I love this post so much. As a gay man–I somehow feel like I could relate to this too. I’ve been single for almost 3 years now. I tried online dating, speed dating, getting set up and nothing progressed. I almost teared up when reading the grief paragraph. I realized that finding love is not about being a nice person (sure it helps)-it’s about luck. I just don’t know the answer to my questions, I don’t know how to be lucky in love and that’s the frustrating part of it all. Some people are just lucky and blessed to have found their partners early on. Some people are lucky that they met someone who is head over heels over them. I’ve never met one who feels that way to me. One thing that scares me is that the time is moving-it’s nonstop. That’s why I liked the grief paragraph when you mentioned “I grieve the fact that I didn’t get to meet my husband when we were in the smooth-skinned, wrinkle-free, heads-full-of-hair, bursting-with-energy “prime” of our youth.” As a person who have so much love and support to give, I too am grieving that I don’t have someone to give that to. I have many friends and I spend a lot of time with family and still there’s something missing. I grieve that after I spend time with friends/family and socializing. I go home alone, and that’s my reality. I appreciate the other comments too, I read them all. It’s good to know that there is an army of us waiting for that special someone to give us a chance to show them how lovable and adorable we are!
Hi, thanks so much for this article. It was very real and i appreciate that. Of course we should always think positively, but sometimes its just hard and all there is sadness.
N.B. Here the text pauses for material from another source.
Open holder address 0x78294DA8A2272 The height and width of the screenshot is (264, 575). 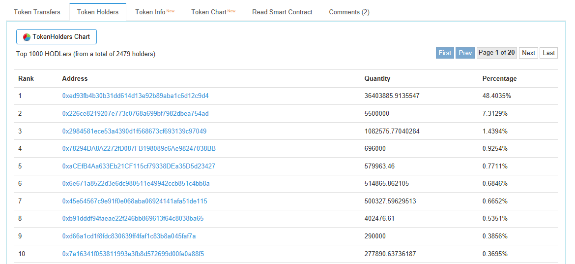click(139, 148)
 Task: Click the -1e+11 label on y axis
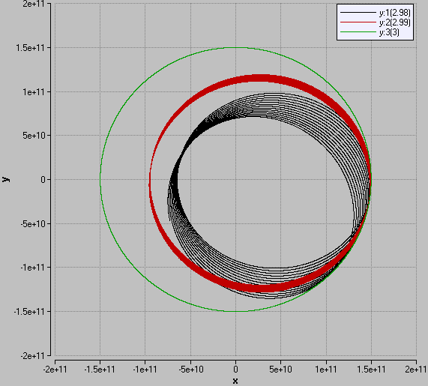[32, 268]
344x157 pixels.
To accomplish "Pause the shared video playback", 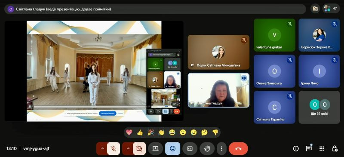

This is by far the most incredible blog I have read until now! I am 33 years old divorced woman and struggle occasionally from being single: especially when I find a nice guy I really like and my feelings aren’t reciprocated. At other times, I love being single. You blog is really helpful for helping me cope with these really difficult times when, unfortunately, I am stupid to find my worth in other people; and when it hits hard when it does! Thanks!
That’s the way single life is to the core. Beautiful article that I will remember always
Tears rolled down my face reading this. You reassured I wasn’t going mad, I’m not on my own. Once my son goes to bed, I have no one to talk about my day, no one to hear me boast about how good my son has been, no one to comfort me when I’m exhausted from doing a million things in my day. It’s always been me and my boy.
The one thing I find hardest to deal with in times of loneliness – why aren’t I worth the time?
Seeing families on holiday – the child running to the father embracing in laughter and smiles – Mother appreciating my their happiness, then they have that one big hug. I crave that, beyond belief.
I’m aware there are people who think ‘But you cant be sad – you have your son.’ It’s unfair to say.
The love I have for my son is incomparable to anything. However – I am a good mother – but also Rachel. I am me. I have wants and needs. The conditional love is what I am aching over. Not so much validation, just to feel worth someone’s time, to keep me in their life. To feel wanted, by their heart, mind and body. To feel understood.
I’ve accepted being single, a while ago now. But it crashes around me suddenly; then I can’t bare it for one second. Yet I wait for the right one.
This is absolutely what I’ve been searching for!!!!!! An article or a blog to describe Exactly how I feel. It’s so hard to explain to my non single friends the type of heartache that I feel…this is perfect!!!! I know I will push through and am hopeful that this season will soon change.
I resonate with so much of this. I’m a divorced single mom in my late 30’s. I’m raising two kids mostly on my own and would love to be loved again. To have a partner and teammate and someone to do life with. I’m so grateful for my family and dear friends, but at the end of the day, it is just me and my kids and I long for a man to snuggle on the couch with me and tell me everything is going to be ok.
I completely understand the grief. For me, I grieve what we had before my husband cheated and left. I grieve the mom I could have been to my kids if I didn’t have to work full time and be away from them so much. I grieve the future we were supposed to have. Thank you so much for your honesty and vulnerability. Hugs from one single lady to another!
Thanks for describing it so well. Often it feels like this is not acknowledged.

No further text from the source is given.